Finanziamento di 5 milioni previsto nel Cis per ristrutturarlo, già espletata la gara per la progettazione. Iter avviato ma serviranno altri mesi. Non praticabile ipotesi del Pd di ospitare profughi ucraini


Il cuore del Molise pulsa forte per l’emergenza Ucraina. Tanti privati e anche le istituzioni si stanno mostrando sensibili e pronti ad accogliere i profughi in fuga dalla guerra. Anche la Regione Molise si sta attivando e sono state lanciate diverse ipotesi per garantire un sostegno tecnico e logistico, idee più o meno praticabili, che saranno presto al vaglio dell’Assise legislativa di via IV Novembre. Tra le altre proposte, quella dei consiglieri del Pd Micaela Fanelli e Vittorio Facciolla che hanno presentato una mozione con la quale chiedono di verificare la disponibilità, la funzionalità e l’opportunità all’accoglienza dei profughi ucraini nel villaggio di San Giuliano di Puglia. Se ne discuterà probabilmente (è al punto numero 16) nel prossimo Consiglio regionale del 22 marzo, ma, almeno rispetto all’idea di Fanelli e Facciolla, vale a dire all’ipotesi di utilizzare a stretto giro le casette in legno realizzate per l’emergenza post sisma 2002, la stessa risulta una strada non percorribile visto che le strutture sono danneggiate e ci vorranno diversi mesi per risistemarle. In quest’ottica, il ‘Villaggio’ è oggetto di un importante progetto di riqualificazione, inquadrato tra quelli nell’orbita dei finanziamenti Cis per lo sviluppo del Molise.

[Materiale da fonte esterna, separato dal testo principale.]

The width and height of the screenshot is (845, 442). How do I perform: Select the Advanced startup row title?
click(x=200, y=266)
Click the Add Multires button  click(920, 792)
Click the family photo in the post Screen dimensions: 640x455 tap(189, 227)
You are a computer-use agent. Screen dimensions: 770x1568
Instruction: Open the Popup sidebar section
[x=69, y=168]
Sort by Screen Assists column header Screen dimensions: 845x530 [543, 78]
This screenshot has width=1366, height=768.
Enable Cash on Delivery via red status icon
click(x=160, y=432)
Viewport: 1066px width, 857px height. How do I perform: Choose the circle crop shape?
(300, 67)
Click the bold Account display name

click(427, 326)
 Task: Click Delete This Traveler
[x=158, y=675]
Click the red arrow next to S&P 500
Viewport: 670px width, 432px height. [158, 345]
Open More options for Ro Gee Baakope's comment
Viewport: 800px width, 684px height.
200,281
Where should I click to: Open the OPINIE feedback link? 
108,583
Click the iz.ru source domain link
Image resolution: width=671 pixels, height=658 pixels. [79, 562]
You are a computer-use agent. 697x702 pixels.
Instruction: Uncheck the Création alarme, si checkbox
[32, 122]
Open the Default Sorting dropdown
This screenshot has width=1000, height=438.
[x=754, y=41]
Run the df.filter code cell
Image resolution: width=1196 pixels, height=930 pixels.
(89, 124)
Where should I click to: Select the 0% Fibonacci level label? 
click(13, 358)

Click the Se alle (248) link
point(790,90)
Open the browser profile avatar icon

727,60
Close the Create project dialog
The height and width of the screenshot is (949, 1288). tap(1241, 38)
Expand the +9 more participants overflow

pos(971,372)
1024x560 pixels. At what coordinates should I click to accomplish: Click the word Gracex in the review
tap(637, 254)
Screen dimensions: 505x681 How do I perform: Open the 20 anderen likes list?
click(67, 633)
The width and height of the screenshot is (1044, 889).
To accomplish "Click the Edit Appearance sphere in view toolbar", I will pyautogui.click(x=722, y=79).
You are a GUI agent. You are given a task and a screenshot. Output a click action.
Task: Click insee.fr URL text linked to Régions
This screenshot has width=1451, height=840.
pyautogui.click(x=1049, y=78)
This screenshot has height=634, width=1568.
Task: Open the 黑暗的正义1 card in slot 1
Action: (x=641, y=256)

Il sindaco di San Giuliano di Puglia Giuseppe Ferrante ha da tempo dichiarato, al ministero, alla prefettura e alla Regione, la disponibilità del suo Comune a utilizzare il villaggio per situazioni emergenziali, ma il dramma del popolo ucraino è attuale, immediato, invece non c’è tempo per mettere subito le casette nella disponibilità di alcuno.  

Per dare un segno forte di operosità e per non disperdere uno spazio che può e deve avere una propria utilizzazione, la soluzione è insomma quella già prospettata, cioè fruire dei 5 milioni di finanziamento previsti con i Contatti Istituzionali di Sviluppo e dare un indirizzo deciso, e definitivo, alla destinazione dell’area. Che sarà utilizzata come Centro nazionale per le tante attività di formazione della Croce Rossa Italiana.

E’ stata infatti allo scopo espletata la gara per la progettazione, poi si passerà alla fase effettiva per il progetto, infine sarà indetta la gara per la ristrutturazione. Si prevedono tempi ancora lunghi per ridare un’opportunità concreta di vita al villaggio di San Giuliano di Puglia.

Quella del centro di formazione per la Croce Rossa (in Italia non ce ne sono tanti) è un’interessante e plausibile proposta per l’area di riferimento, e sviluppa una nuova, robusta appendice alla funzione originaria del Villaggio. L’associazione forma infatti i suoi volontari per rispondere alle esigenze delle comunità locali, aumentare la capacità di risposta in caso di emergenze e diffondere i valori della cittadinanza attiva e della prevenzione. Quando i lavori di ristrutturazione termineranno sarà proprio la Croce Rossa a gestire l’area, non più il Comune di San Giuliano di Puglia.

Per l’emergenza profughi ucraini serviranno altre soluzioni. Quello che conta è che il ‘Villaggio’ non sarà abbandonato, come nel recente passato, e tornerà a vivere e ad accogliere persone o gruppi in difficoltà. La Croce Rossa è una garanzia sotto questo punto di vista e non solo. Speriamo solo si possa accelerare la procedura per vedere concretizzata il prima possibile questa nuova missione.